Весна 1956
«В ожидании Годо»[21]
— это один из тех редких антиподов сознания, которые таинственным образом приняты широкой публикой. Почему? Потому что ноги этого мечтателя и этого безумца дурно пахнут, потому что смешное понятно всем, потому что легко узнаваем образ мыслей бродяги, мечтающего о спасителе, который избавит его от забот. Зрителя не заботит безумие Лаки, его ад. Язык иносказателен (антиподы говорят на языке грез), но у публики остается иллюзия, что она увидела глубокий спектакль. Интеллектуалы развлеклись. Как после воплощения Теннесси Уильямсом своего собственного кошмар, раздутого до невероятных размеров, в «Camino Real»[22].«В ожидании Годо» хватает качества, изобретательности, присутствия духа при чувстве потерянности. Некоторые фразы трогательны, другие вызывают смех. Эта пьеса превосходит многие другие и оставляет приятное послевкусие. Я не знаю, почему она не трогает целиком, — не больше чем Джойс. Потому ли, что все это является не настоящим антиподом, а еще одной симуляцией интеллектуальности, воспроизведением иррационального, повторением, а не прямым выражением? Все это тщательным образом построено и исходит из сознания, а процесс распада является лишь отражением истинного подсознания.
Мы с Джимом попытались понять, почему пьеса не вызвала у нас восторга. Может, потому что сама по себе тема вызывает тошноту? Пассивность, ожидание, пустота дней, бессилие. Было ли дело в смеси неотесанного рода человеческого, гноящихся ног, со сложными идеями, достойными Эйнштейна, в отношении пространства и времени? Как бы там ни было, мы должны быть лояльны по отношению к исследователям грез человеческих, даже когда интеллект вмешивается одновременно и в кошмары, и в сны.
Продолжение истории Одержимости:
Сама того не сознавая, я продолжала оплакивать свою мать, приобретая при этом некоторые ее черты. Это наиболее распространенная форма скорби. Поскольку я не умерла вместе с ней от сердечного приступа, я позаимствовала ее раздражительность. Это прекратилось, когда я вновь встретилась с доктором Богнер. Оставшись в живых, я вдруг обнаружила, что не могу работать над «Солнечной лодкой». Не только я испытывала кризис, не только волна медлила, но я вообще сомневалась в том, чем занималась. У меня было ощущение, что я была больше не в состоянии хорошо писать. Это сопровождалось тревогой и необходимостью во встречах с доктором Богнер (я выезжала на встречу задолго до назначенного времени и бродила в квартале неподалеку).
Лишь вчера у Богнер я вспомнила, что моя мать осуждала то, о чем я пишу: «Как можешь ты, что писала в такой милой манере, когда была маленькой, писать об этом чудовище, Д.Г. Лоуренсе?» Я плакала над этим: Богнер, как всегда мягкая и очень тактичная, превзошла себя. «Я прочла на днях «Шпион в доме любви». Это так трогательно и поэтично. Я не увидела в нем ничего сюрреалистичного или трудного для понимания».

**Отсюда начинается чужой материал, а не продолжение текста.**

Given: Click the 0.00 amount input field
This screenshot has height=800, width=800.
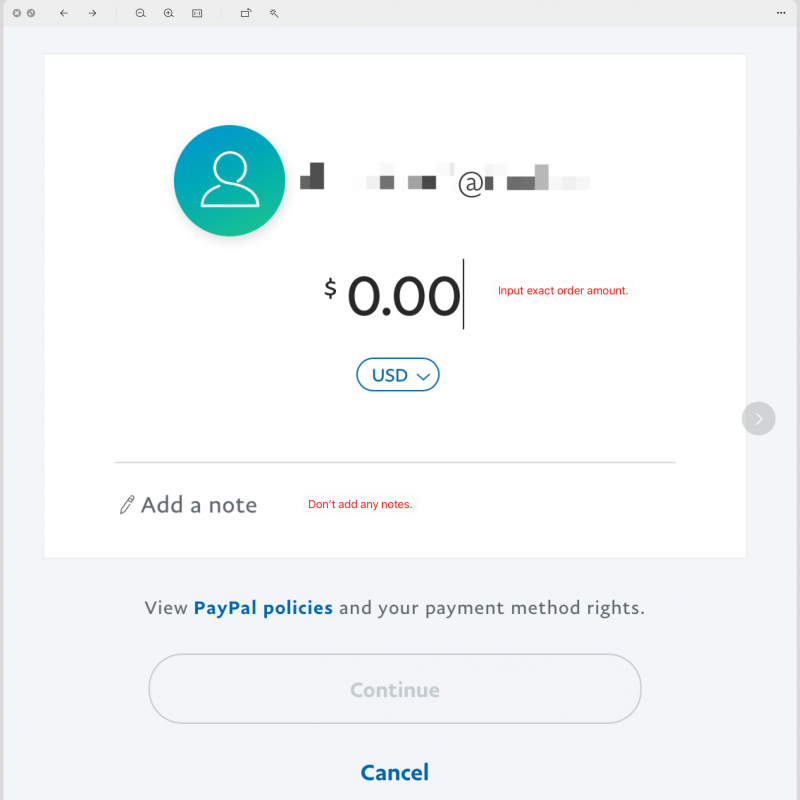Looking at the screenshot, I should pos(403,296).
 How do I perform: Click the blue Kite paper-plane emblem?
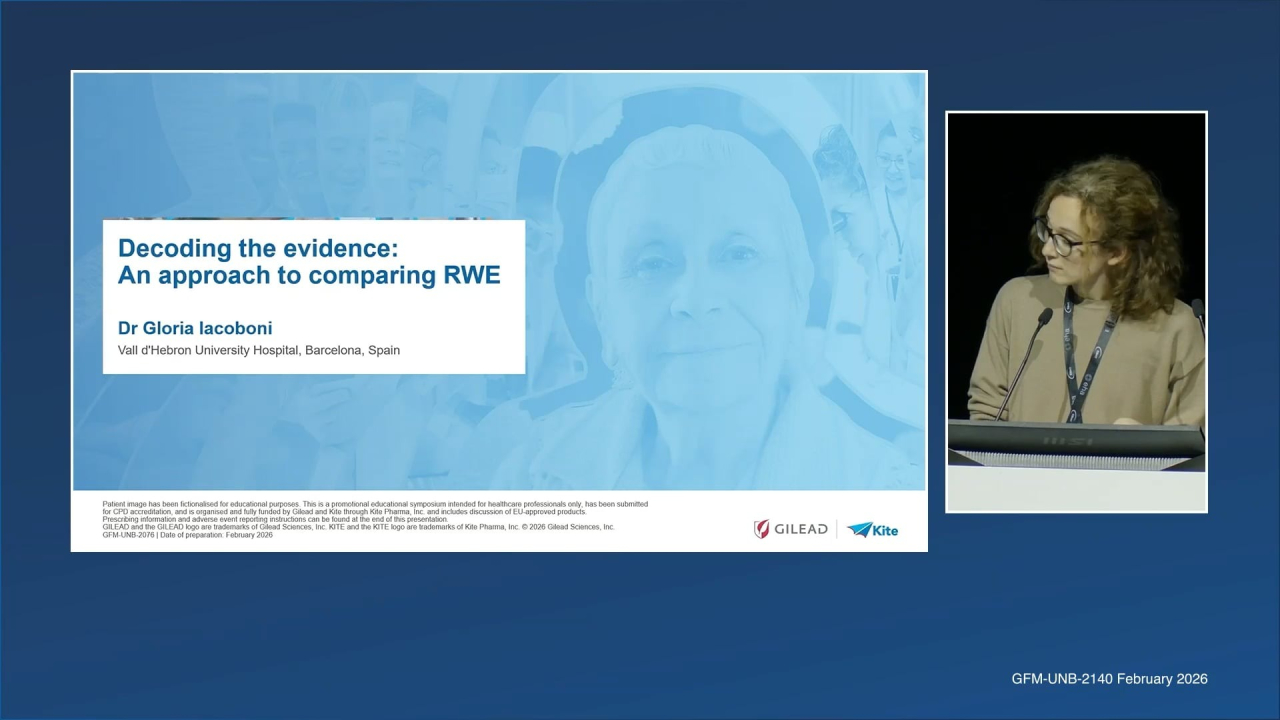coord(860,530)
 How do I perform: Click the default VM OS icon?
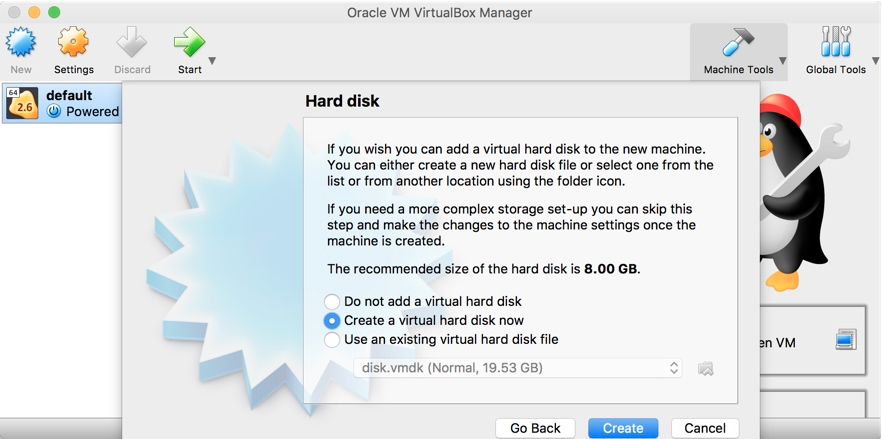[21, 103]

Я плакала по дороге домой. Обедала в одиночестве. Ответила тем, кто мне пишет, заказала книги, которых они не могут найти. Прочла Поля Молена, еще одного писателя, который работает во многих измерениях. Перед тем как заснуть — еще один приступ тревожности. Сердце бьется неровно. Тело холодеет. В конце концов заснула. И сегодня утром вновь начала работу над «Солнечной лодкой». Написала сцену приема на яхте мексиканского генерала. Таким образом, я пережила смерть матери и даже подчинилась ей настолько, что не могла писать. Но я освобождаюсь от этой одержимости. «Солнечная лодка» — это по большей части вымысел по сравнению с тем, что я писала раньше. Лишь самая малость заимствована из жизни. Теперь я понимаю, что писать было трудно, потому что я не использовала в качестве материала события Дневника: это было вне очерченного им круга, и впервые в жизни я почувствовала, что вторглась в сферу вымысла.
Один студент из Эванстона задал мне глобальный вопрос: «Если символизм и язык мечты происходят из нашего подсознательного «Я», то почему же писатель не может перевести его для нас таким образом, чтобы мы могли воспринимать его непосредственно?»